GOOD, actually, very good. But not great.
A total of 74 wins from 117 home-and-away game since 2020 (63 per cent winning record) tells of a sound football program at Alberton. But there is no escaping - nor should there be - the contrasting count of just three wins from nine hard-earned finals during this period. There has not been consecutive wins in the major round since 2014.
Three preliminary finals in the past five seasons is an achievement ... but, as every pundit and frustrated fan is noting, there is no grand final appearance. None since 2007.
Greatness continues to elude Port Adelaide.
Season after season, list adjustment after list adjustment, Port Adelaide more often than not (seven times during the past 12 years) knocks on the door to September greatness but cannot get past the threshold of the preliminary final (2014, 2020, 2021 and now this year).
Why? There will be no shortage of theories - and finger pointing - on why Port Adelaide is good, very good actually, but not great.
Last season, Port Adelaide "limped into September" and hobbled out with a straight-sets exit from two home finals. This year, Port Adelaide carried a makeshift attack through much of the last two months of the campaign - and the rubber band truly broke in the preliminary final against Sydney at the SCG on Friday night. Having Sam Powell-Pepper, Todd Marshall and Jeremy Finlayson in the stands denied Port Adelaide goalscoring power, intensity inside-50 and flexibility in the playbook.
Last year, the list-management team addressed two pressing needs - tall defenders and ruck. Next month, Port Adelaide is expected to make significant plays in the free-agent market and the trade period to again prove it has the image of a "destination club" rather than a dead end.
But, amid the frustration of a final series that again fell short of many dreams, there will be this agitating theme: When does all this planning, all these sharp off-field ploys and hard work deliver a grand final appearance and a much-wanted second AFL premiership trophy?
Opinions will differ, even within the four walls of Alberton. Ultimately, much more is achieved in unity than with division - the Never Tear Us Apart anthem should echo just as much within Port Adelaide's inner circle as it does externally to repel the barbarians at the club's gates.
More will accomplished by a united collective than any inspired individual.
"No one person is going to do it on his own," noted Port Adelaide senior coach Ken Hinkley on Friday night. "You need the whole club."

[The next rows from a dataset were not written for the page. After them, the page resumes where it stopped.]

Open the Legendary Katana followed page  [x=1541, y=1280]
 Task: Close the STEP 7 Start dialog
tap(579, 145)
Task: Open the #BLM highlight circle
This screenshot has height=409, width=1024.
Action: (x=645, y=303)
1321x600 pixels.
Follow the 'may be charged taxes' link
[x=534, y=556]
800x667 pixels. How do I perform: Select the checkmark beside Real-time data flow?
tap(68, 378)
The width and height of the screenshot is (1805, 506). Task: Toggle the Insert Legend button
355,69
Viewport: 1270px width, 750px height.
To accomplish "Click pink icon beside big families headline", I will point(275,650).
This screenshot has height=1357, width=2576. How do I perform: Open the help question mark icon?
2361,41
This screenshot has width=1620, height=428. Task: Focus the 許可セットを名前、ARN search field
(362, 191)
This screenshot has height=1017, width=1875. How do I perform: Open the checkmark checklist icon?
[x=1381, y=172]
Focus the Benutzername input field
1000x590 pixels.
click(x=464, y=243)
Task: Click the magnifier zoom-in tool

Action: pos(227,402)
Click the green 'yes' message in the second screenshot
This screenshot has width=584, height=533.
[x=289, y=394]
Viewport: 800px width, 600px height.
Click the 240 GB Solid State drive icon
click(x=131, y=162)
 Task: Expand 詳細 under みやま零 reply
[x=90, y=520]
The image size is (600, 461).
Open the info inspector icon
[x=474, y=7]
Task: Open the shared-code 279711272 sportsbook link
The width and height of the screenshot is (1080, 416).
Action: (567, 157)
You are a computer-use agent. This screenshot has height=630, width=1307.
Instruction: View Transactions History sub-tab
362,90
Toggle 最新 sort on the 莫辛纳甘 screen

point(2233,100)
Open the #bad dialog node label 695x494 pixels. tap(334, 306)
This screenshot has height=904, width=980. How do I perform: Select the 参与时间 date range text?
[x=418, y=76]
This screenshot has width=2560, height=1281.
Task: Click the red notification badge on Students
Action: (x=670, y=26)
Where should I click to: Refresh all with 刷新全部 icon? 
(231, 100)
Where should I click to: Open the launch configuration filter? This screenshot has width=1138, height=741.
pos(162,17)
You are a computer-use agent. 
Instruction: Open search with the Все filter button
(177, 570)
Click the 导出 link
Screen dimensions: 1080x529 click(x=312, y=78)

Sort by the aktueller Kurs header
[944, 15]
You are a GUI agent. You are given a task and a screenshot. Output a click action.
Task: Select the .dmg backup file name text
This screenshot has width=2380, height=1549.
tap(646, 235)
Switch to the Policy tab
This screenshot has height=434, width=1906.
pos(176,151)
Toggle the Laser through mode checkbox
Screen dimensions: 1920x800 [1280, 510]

There is no escaping the reality that Port Adelaide's ambitions in September were tested - even ruined - by losing two critical rebound players from defence (All-Australian Dan Houston by suspension and Kane Farrell by a hamstring strain); the lack of stability in attack (that ultimately required a hand-picked defender in Esava Ratugolea to play as a key forward); and the question of what was lacking above the shoulders at the start of the home qualifying final against Geelong.
Those structural hits each side of centre certainly limited how Port Adelaide could be creative with its playbook during September. The "backs to the wall" approach against Hawthorn in the home semi-final gave an invaluable insight to what can be achieved by the playing group - but that bravado was never to be enough when challenged by more complete units such as Sydney.
On the flip side of the debate, there is the profiling of the Port Adelaide squad to note it is younger than the Hawthorn squad that draws rave expectations for the future - and that fell twice to Port Adelaide in epic encounters at Adelaide Oval this season.
Port Adelaide started the season with probably the sixth-best list of 18 - and made the final four. It ends the campaign with confirmation of the need for more depth - an issue clearly on the list-management agenda long ago - and affirmation of the demand for change on the development front where Port Adelaide works with an arm tied behind its back when compared with eastern rivals benefitting from academies and other advantages at the second-tier VFL competition.
There is no arguing Port Adelaide has fallen short in advancing from good, very good to great. The blueprint from those who have crossed the threshold - such as Sydney, Geelong and Brisbane - is easy for all to read but difficult to replicate if everyone runs in different directions.
The "secret" to success is not beyond Port Adelaide's comprehension - it is the theme that took the club from suburbia to the national stage: Stability, unity, hard work.